Ok, this might not be cheap or easy, but it needs to be included because of its importance. Protect, at the least, business email portals, VPN portals, and sensitive management portals with MFA.
Increase Password Length
Increasing password length exponentially increases the keyspace and recovery times. Increase the length to further fortify accounts against compromise.
Printer Credentials
Printers are attractive targets. They commonly run with default or guessable passwords. Countless times we've exploited this to retrieve Active Directory credentials and get a foothold on the domain. Just change the administrative password. Problem solved.
Local Admin Controls
Too often, we still encounter local administrator accounts with shared passwords across several hosts. That's bad. It turns it into a pseudo-domain-admin. Implement Microsoft's Local Account Password Solution and disable remote logon for local administrators.
While you're at it, you should review the users with local admin rights in your organization.

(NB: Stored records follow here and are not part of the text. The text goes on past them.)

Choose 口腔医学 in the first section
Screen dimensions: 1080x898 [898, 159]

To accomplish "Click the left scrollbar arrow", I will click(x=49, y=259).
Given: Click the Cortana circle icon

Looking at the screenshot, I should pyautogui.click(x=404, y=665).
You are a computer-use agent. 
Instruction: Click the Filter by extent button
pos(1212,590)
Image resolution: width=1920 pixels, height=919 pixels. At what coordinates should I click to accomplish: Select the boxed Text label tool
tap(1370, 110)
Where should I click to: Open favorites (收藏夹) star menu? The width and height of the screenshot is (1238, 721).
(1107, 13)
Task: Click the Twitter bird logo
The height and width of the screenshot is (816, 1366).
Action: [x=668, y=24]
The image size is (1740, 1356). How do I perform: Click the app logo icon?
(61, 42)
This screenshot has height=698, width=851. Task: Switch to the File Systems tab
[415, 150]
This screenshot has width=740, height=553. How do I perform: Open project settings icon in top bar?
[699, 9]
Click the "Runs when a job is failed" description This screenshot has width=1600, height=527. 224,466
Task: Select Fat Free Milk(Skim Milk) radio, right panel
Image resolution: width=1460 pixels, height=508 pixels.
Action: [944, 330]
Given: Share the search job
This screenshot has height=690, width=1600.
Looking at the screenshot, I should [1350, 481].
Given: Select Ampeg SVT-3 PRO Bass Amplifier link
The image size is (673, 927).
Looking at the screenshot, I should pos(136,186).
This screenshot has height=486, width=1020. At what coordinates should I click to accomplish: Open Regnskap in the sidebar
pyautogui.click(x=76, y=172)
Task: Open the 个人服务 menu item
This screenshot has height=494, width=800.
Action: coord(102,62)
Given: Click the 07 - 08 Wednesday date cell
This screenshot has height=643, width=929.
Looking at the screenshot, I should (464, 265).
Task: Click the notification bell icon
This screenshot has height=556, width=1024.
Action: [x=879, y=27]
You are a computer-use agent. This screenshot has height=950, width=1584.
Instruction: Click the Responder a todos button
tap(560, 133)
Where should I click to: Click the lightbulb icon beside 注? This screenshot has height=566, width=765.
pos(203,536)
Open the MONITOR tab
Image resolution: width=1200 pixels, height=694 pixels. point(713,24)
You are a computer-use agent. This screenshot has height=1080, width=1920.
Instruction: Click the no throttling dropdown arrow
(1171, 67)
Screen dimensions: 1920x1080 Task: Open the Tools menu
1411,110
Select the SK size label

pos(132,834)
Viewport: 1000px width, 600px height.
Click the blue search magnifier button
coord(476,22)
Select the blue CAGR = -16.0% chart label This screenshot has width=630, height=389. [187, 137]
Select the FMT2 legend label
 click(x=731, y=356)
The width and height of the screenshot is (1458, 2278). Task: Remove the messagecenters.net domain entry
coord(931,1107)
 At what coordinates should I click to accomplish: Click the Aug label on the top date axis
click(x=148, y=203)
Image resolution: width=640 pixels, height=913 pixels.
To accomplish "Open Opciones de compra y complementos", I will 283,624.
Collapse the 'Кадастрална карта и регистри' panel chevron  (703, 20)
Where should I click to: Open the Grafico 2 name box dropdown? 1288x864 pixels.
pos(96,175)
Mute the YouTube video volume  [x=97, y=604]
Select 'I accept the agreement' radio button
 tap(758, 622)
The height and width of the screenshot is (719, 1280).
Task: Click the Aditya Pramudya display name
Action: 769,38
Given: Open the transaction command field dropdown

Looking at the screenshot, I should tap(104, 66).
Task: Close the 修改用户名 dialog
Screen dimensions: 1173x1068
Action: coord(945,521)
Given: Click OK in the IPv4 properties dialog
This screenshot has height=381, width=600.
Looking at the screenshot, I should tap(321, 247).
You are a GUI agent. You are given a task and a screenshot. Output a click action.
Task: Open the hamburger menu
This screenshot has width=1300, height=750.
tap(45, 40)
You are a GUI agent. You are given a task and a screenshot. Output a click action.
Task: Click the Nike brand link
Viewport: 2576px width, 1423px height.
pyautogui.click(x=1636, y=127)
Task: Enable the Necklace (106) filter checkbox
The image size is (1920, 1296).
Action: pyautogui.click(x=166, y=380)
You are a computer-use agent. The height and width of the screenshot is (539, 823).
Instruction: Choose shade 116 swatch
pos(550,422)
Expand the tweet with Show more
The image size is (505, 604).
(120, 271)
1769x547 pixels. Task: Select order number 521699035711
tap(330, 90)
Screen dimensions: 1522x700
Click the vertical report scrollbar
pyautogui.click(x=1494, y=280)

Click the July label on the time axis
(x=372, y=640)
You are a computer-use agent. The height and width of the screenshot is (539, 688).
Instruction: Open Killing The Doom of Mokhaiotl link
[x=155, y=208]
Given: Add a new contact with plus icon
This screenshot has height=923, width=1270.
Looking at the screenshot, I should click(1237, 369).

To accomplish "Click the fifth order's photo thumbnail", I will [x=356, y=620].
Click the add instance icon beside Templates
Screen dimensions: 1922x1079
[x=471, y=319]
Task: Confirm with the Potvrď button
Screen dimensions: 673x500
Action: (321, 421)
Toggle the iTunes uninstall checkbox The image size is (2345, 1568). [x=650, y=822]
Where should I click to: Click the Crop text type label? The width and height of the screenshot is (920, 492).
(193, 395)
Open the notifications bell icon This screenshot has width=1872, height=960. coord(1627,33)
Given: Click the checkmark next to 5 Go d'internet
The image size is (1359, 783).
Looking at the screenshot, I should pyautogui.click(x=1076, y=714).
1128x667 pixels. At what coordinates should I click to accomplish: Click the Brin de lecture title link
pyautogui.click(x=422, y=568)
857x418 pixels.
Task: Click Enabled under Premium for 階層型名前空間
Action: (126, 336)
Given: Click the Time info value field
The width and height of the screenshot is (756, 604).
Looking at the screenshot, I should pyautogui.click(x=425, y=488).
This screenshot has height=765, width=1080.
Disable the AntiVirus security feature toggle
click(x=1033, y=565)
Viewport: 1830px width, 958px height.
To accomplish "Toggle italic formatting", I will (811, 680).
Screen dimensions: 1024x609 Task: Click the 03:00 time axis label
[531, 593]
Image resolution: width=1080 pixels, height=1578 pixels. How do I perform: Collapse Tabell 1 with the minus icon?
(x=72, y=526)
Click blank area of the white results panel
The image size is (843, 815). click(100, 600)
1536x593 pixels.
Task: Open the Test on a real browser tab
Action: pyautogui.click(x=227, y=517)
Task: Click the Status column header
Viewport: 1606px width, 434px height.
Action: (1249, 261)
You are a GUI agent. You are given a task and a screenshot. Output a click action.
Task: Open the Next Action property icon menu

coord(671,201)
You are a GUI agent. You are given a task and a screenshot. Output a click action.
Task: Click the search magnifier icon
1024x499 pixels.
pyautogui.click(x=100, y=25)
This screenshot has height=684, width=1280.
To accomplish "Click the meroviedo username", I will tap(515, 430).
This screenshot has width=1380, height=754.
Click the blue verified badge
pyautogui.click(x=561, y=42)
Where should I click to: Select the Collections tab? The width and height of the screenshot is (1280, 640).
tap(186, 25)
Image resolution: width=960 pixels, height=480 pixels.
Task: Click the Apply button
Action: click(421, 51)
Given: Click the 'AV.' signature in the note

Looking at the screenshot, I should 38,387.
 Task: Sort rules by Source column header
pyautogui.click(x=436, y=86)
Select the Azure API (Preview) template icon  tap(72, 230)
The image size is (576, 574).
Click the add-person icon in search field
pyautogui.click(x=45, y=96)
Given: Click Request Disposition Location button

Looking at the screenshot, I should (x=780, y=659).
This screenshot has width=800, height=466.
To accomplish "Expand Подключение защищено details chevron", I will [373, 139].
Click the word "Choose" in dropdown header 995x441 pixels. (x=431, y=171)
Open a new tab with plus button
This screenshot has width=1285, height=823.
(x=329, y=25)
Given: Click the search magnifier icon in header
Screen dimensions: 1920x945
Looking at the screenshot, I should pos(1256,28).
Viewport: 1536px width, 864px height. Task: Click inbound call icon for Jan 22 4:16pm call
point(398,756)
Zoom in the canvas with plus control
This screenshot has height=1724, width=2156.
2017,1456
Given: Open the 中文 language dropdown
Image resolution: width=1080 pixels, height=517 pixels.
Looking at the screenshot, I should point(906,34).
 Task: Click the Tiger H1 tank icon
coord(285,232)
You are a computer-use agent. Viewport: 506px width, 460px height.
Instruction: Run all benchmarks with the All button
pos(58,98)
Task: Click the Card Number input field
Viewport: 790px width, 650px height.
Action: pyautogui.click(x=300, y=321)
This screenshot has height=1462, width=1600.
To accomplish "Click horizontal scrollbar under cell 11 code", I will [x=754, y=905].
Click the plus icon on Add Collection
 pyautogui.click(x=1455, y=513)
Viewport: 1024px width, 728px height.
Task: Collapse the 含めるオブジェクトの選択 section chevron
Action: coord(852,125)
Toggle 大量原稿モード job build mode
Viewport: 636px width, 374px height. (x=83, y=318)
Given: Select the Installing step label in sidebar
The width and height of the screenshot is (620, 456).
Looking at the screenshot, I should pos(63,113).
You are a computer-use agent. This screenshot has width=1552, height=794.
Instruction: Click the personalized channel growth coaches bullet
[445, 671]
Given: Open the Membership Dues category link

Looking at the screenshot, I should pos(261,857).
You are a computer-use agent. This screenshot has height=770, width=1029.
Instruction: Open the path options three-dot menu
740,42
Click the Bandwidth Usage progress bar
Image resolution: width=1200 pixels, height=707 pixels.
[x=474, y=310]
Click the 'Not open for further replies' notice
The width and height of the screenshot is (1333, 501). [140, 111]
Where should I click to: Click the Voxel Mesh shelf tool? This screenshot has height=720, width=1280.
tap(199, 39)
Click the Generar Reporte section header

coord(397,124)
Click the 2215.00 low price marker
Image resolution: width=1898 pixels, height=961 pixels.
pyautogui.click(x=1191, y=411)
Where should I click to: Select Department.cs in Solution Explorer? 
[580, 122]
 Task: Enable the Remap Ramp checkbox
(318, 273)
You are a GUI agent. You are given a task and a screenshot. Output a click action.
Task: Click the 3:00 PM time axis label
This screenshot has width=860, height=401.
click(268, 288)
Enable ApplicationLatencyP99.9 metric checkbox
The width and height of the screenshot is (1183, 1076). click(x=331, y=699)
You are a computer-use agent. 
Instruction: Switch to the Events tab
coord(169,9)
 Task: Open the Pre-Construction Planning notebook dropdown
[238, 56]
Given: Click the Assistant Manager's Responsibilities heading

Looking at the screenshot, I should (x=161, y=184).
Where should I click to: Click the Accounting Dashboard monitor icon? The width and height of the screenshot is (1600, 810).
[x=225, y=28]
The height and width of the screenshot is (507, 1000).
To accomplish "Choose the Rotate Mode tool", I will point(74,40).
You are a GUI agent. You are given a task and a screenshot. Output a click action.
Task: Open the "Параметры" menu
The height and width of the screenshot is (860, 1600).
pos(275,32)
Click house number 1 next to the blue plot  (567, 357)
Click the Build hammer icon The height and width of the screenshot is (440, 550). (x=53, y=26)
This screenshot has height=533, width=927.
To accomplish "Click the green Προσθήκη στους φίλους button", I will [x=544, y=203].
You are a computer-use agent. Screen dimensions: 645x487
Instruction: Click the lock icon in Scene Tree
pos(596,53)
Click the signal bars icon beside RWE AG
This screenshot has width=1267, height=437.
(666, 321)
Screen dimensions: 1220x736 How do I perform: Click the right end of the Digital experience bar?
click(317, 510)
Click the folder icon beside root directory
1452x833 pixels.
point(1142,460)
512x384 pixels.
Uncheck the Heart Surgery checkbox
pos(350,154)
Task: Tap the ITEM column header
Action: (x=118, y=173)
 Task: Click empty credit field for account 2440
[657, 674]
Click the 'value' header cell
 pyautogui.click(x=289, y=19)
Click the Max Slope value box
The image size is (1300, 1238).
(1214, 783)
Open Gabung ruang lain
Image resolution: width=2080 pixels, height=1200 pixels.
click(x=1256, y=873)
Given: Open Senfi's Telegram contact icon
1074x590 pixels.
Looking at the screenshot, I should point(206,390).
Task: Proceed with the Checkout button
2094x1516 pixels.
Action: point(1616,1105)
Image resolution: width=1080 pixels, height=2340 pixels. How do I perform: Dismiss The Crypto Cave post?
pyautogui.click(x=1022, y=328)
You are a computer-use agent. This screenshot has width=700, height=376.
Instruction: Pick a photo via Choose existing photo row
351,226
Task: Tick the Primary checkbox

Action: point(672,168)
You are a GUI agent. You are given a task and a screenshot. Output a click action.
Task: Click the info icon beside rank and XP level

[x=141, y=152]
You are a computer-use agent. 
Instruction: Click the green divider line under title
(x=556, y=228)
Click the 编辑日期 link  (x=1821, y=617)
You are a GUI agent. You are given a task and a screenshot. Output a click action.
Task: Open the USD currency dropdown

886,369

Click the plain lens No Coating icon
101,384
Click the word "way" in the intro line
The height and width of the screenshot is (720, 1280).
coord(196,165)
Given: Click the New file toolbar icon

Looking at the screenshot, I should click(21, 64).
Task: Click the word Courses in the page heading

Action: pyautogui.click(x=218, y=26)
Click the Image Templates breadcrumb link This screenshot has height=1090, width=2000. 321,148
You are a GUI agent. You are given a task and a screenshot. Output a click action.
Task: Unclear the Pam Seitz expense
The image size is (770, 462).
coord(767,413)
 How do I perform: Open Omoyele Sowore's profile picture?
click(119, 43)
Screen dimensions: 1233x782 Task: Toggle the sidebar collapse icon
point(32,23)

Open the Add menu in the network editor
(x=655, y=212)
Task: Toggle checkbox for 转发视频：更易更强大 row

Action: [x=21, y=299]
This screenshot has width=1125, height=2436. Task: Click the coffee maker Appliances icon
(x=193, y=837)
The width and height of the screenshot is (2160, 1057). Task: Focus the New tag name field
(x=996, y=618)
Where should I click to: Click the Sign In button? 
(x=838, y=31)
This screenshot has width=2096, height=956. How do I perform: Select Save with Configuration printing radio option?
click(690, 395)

While it might be a fight, removing these rights and enforcing a "least privilege" policy will limit the opportunity of abuse should their account get compromised.
Active Directory Certificate Services ("ADCS")
Microsoft's PKI is a complex beast. Recently disclosed vulnerabilities make ADCS a prime target for abuse. Harden it. It's a common target that leads to privilege escalation, user impersonation, and persistence.
Enable Conditional Access
Whether you have MFA or not and whether you have strong passwords in place, enabling Conditional Access allows you to provide fine-grained controls over the user access based on a variety of factors. It can reduce the likelihood or impact of account compromise.